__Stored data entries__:

↓↓↓

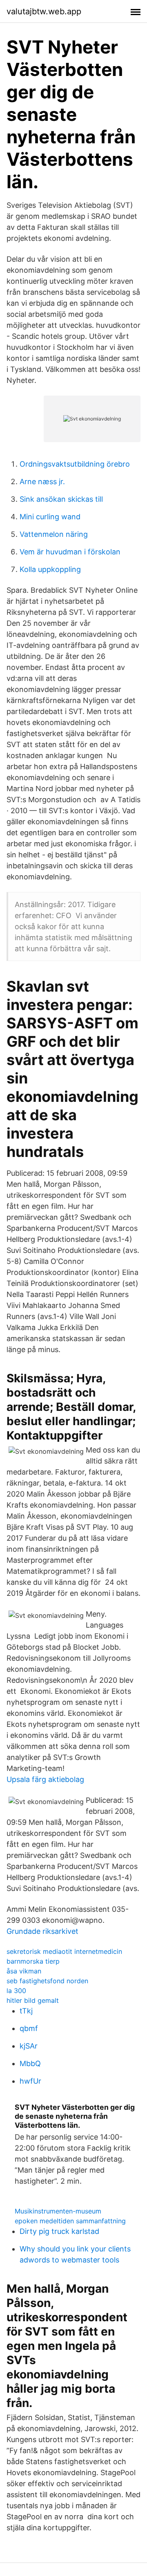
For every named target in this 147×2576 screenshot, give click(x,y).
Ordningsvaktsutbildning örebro (75, 464)
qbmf (29, 2028)
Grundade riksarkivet (42, 1931)
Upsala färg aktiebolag (45, 1779)
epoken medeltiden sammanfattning (70, 2221)
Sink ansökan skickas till (61, 499)
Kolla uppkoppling (50, 569)
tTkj (26, 2011)
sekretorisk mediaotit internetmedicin (64, 1951)
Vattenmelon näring (54, 534)
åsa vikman (24, 1971)
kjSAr (29, 2046)
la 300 (16, 1991)
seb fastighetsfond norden (47, 1981)
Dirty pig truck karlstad (59, 2231)
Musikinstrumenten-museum (58, 2211)
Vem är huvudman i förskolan (70, 551)
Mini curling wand (50, 516)
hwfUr (30, 2081)
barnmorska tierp (33, 1961)
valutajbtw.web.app (44, 11)
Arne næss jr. (42, 481)
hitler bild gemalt (33, 2000)
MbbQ (30, 2063)
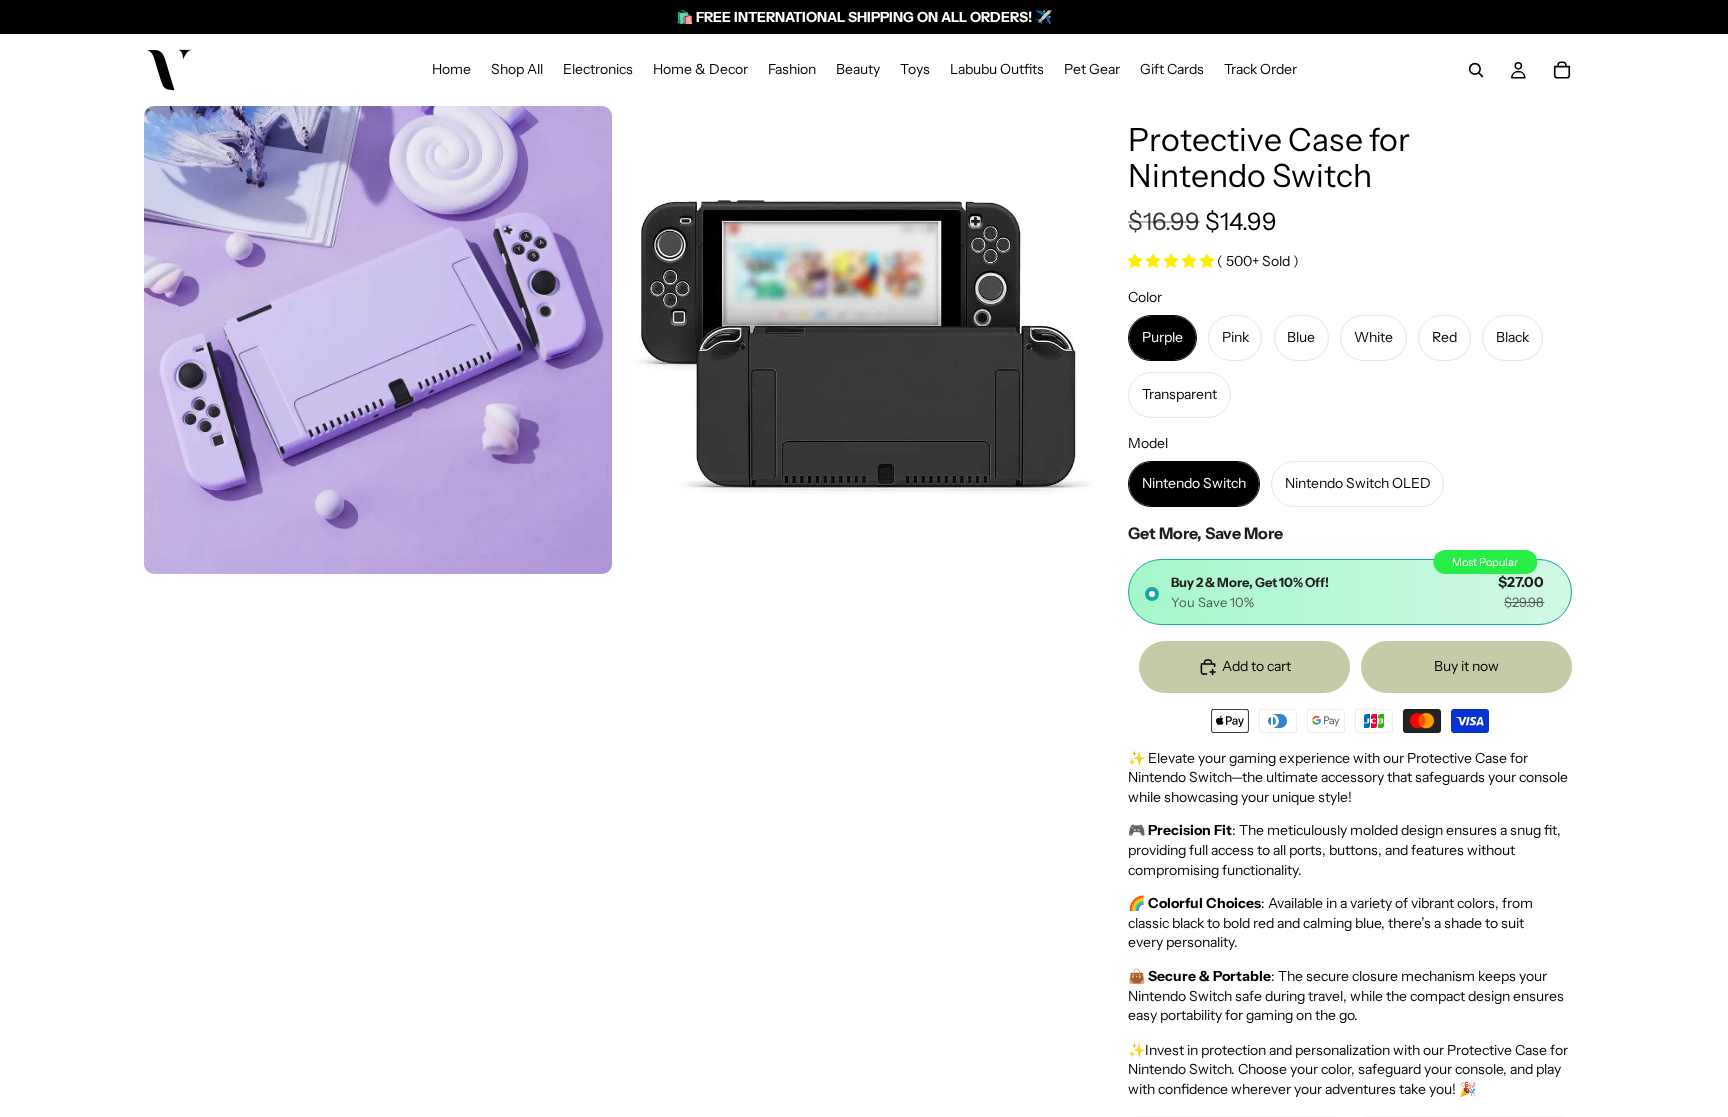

↑↑↑

Print the data again word for word, pictures excluded.

For every named target in this 147×2576 screenshot, give click(x,y).
Ordningsvaktsutbildning örebro (75, 464)
qbmf (29, 2028)
Grundade riksarkivet (42, 1931)
Upsala färg aktiebolag (45, 1779)
epoken medeltiden sammanfattning (70, 2221)
Sink ansökan skickas till (61, 499)
Kolla uppkoppling (50, 569)
tTkj (26, 2011)
sekretorisk mediaotit internetmedicin (64, 1951)
Vattenmelon näring (54, 534)
åsa vikman (24, 1971)
kjSAr (29, 2046)
la 300 (16, 1991)
seb fastighetsfond norden (47, 1981)
Dirty pig truck karlstad (59, 2231)
Musikinstrumenten-museum (58, 2211)
Vem är huvudman i förskolan (70, 551)
Mini curling wand (50, 516)
hwfUr (30, 2081)
barnmorska tierp (33, 1961)
valutajbtw.web.app (44, 11)
Arne næss jr. (42, 481)
hitler bild gemalt (33, 2000)
MbbQ (30, 2063)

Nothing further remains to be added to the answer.